$S$ is an one-place relation symbol, and for $i=\{1,2,3\}$ let $R_i$ be a two place relation symbol.
$F_i: \exists x \forall y (R_i(x,y)\rightarrow S(y))$
Let $A=\{a,b\}$. For every $w\in A^+$ and for every $i$ the Interpretation $(D_w,I_w)$ with:
$D_w = \mathbb{Z}_{|w|} = \{i \in \mathbb{N}_0 | 0 \leq i < |w|\}$
$I_w(S) = \{y \in D| w(y) = a\}$
a) $I_w(R_1) =\{(x,y) \in D \times D| x\neq y)\}$
b) $I_w(R_2) =\{(x,y) \in D \times D| x\leq y)\}$
c) $I_w(R_3) =\{(x,y) \in D \times D| x+y$ is even $\}$
Since the Formula $F_i$ doesn't have free variables, $\beta$ can be chosen freely.
For every $i$ find the language $L_i \subseteq A^*$ explicitly, that has every word $w \in A^+$, for which $val_{D_w,I_w,\beta}(F_i)= true$.
a) $F_1: \exists x \forall y (R_1(x,y)\rightarrow S(y)) \\ \rightarrow \exists x \forall y ((x \neq y)\rightarrow (w(y)=a))$
b)$F_2: \exists x \forall y (R_2(x,y)\rightarrow S(y)) \\ \rightarrow \exists x \forall y ((x \leq y)\rightarrow (w(y)=a))$
c)$F_3: \exists x \forall y (R_3(x,y)\rightarrow S(y)) \\ \rightarrow \exists x \forall y ((x+y = 2k)\rightarrow (w(y)=a))$
I'm new to this topic. In a) it means that if the pair of numbers aren't the same, then the number $y$, from the domain, stands for the word $a$. Similarly for b) and c).
But how do I find the languages $L_i$? How do I go on from here?
a) There is some $x$ such that all positions that are different from $x$ have the symbol $a$. This means that $L_1$ consists of all words that have at most one symbol, which is not $a$.

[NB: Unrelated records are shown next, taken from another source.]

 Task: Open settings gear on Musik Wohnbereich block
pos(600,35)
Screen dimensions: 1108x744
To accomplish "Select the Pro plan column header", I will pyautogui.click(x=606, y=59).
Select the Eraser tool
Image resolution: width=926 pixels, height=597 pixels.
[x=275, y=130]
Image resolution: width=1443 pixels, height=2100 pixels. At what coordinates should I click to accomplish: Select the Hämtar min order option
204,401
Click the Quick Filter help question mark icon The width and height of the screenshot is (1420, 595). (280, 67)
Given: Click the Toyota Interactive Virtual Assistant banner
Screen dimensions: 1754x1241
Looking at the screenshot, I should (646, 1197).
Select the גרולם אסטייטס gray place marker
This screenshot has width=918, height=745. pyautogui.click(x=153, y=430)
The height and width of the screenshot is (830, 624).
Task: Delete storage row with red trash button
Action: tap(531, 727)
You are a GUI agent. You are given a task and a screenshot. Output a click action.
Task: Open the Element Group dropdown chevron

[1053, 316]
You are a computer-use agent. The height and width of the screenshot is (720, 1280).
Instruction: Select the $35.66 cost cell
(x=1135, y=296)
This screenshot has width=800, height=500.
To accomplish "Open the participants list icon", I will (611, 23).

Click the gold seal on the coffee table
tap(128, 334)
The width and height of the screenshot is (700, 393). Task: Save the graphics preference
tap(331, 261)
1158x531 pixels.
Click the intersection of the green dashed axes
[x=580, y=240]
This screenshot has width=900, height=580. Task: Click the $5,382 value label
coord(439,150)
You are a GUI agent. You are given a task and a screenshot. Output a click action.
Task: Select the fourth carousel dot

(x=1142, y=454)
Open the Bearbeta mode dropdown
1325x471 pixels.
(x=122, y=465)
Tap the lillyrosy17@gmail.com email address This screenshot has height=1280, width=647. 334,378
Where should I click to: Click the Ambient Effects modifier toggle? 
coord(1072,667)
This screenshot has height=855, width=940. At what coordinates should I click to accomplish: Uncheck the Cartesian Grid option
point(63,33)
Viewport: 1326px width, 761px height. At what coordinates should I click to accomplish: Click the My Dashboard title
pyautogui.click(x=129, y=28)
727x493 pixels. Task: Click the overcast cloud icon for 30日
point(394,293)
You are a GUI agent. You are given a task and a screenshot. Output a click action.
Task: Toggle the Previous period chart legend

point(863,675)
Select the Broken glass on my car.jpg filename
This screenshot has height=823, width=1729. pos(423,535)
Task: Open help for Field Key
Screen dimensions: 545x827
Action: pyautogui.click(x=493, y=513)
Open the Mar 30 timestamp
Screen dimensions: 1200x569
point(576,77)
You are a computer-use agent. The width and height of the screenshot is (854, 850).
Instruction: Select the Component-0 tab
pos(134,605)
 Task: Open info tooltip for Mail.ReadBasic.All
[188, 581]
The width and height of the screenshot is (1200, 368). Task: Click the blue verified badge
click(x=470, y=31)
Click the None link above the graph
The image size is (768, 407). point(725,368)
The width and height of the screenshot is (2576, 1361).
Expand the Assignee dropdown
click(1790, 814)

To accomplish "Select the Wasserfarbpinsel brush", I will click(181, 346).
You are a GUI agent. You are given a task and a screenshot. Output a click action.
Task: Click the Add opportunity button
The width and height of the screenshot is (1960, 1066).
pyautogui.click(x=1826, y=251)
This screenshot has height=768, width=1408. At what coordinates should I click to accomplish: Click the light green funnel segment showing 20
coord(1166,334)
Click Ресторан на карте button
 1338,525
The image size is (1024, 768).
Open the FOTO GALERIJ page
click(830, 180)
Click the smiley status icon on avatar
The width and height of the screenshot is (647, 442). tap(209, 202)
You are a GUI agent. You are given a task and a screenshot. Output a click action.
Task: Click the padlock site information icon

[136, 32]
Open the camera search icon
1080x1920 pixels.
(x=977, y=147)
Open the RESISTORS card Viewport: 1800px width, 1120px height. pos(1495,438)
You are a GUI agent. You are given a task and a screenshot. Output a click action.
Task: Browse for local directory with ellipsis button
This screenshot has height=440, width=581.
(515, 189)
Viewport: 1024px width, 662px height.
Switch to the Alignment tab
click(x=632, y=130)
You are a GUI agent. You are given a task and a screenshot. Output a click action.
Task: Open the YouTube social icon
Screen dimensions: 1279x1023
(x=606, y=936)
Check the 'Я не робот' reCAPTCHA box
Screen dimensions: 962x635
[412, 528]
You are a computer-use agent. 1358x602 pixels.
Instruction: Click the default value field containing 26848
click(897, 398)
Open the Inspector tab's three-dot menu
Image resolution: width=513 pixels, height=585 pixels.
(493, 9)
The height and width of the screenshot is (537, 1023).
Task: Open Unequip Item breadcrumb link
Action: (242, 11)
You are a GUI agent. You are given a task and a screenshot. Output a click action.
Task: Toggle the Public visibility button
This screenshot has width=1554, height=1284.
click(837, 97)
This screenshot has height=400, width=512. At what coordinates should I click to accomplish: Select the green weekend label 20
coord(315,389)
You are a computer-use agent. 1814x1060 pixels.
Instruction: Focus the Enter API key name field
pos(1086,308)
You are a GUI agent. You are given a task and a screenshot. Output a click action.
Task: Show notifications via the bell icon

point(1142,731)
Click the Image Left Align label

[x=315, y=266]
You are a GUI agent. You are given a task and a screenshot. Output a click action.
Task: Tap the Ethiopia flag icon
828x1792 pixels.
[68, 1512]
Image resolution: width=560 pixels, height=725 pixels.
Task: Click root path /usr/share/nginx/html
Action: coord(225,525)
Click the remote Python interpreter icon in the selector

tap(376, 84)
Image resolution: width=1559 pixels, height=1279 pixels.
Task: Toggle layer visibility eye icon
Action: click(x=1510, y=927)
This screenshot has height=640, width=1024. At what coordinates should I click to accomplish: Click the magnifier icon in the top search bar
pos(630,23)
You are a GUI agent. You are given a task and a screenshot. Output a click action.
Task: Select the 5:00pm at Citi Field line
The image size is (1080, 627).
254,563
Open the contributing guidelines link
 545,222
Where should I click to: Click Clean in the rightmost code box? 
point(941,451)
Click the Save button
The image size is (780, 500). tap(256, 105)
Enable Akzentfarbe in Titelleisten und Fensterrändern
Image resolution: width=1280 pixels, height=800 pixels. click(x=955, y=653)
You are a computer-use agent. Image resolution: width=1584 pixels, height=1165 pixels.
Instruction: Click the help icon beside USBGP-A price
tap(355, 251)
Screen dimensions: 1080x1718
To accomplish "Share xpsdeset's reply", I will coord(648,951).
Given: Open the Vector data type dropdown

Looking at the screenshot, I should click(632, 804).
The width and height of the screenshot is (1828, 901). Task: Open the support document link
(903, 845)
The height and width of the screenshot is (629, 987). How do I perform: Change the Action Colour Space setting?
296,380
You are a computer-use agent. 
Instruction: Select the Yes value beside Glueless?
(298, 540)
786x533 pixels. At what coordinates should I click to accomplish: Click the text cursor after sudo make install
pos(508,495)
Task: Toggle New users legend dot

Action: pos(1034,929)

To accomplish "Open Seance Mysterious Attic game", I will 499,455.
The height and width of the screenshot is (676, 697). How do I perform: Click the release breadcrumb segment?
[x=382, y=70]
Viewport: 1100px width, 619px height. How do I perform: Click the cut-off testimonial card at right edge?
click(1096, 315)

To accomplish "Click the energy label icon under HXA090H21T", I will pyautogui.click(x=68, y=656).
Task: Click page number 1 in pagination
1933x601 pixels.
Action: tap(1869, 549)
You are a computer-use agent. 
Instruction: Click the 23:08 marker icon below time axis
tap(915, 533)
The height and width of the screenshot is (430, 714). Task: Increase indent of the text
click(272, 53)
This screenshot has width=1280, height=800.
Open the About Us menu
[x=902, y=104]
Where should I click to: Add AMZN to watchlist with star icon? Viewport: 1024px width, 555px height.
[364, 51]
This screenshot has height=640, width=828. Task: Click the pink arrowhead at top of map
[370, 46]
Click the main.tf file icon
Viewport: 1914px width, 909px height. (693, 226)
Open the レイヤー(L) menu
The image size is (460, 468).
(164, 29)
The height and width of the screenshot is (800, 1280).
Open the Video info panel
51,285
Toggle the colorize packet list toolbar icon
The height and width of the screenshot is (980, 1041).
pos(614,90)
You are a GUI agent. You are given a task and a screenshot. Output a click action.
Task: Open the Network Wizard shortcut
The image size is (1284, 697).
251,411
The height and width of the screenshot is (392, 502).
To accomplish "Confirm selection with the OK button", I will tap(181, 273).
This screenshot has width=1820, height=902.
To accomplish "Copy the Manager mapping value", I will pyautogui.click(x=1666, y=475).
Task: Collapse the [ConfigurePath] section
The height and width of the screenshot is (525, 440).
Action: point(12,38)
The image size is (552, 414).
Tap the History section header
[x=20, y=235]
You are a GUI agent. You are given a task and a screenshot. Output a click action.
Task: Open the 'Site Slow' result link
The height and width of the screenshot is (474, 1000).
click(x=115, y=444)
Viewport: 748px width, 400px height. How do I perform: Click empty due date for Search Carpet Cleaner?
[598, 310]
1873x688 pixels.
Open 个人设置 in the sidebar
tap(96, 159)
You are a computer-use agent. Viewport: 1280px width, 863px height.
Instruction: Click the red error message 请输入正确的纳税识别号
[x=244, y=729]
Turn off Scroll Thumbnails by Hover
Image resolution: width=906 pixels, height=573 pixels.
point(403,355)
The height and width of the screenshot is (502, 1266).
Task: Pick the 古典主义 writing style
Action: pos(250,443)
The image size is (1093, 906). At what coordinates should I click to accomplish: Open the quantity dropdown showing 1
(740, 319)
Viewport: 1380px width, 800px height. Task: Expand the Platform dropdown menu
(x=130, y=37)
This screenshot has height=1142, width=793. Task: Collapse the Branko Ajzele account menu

b) There is some $x$ such that all positions not to the left of $x$ have the symbol $a$. This means that $L_2$ consists of all words that have a suffix which consists only of symbols $a$ and has length at least one.
c) There is some $x$ such that if the sum $x+y$ is even, then position $y$ is $a$. If $x$ is even, then the sum is even for all even $y$; then all words where all even positions are $a$ fulfill the formula. If $x$ is odd, then the sum is even for all odd $y$; then all words where all odd positions are $a$ fulfill the formula. $L_3$ consists of these two classes of words.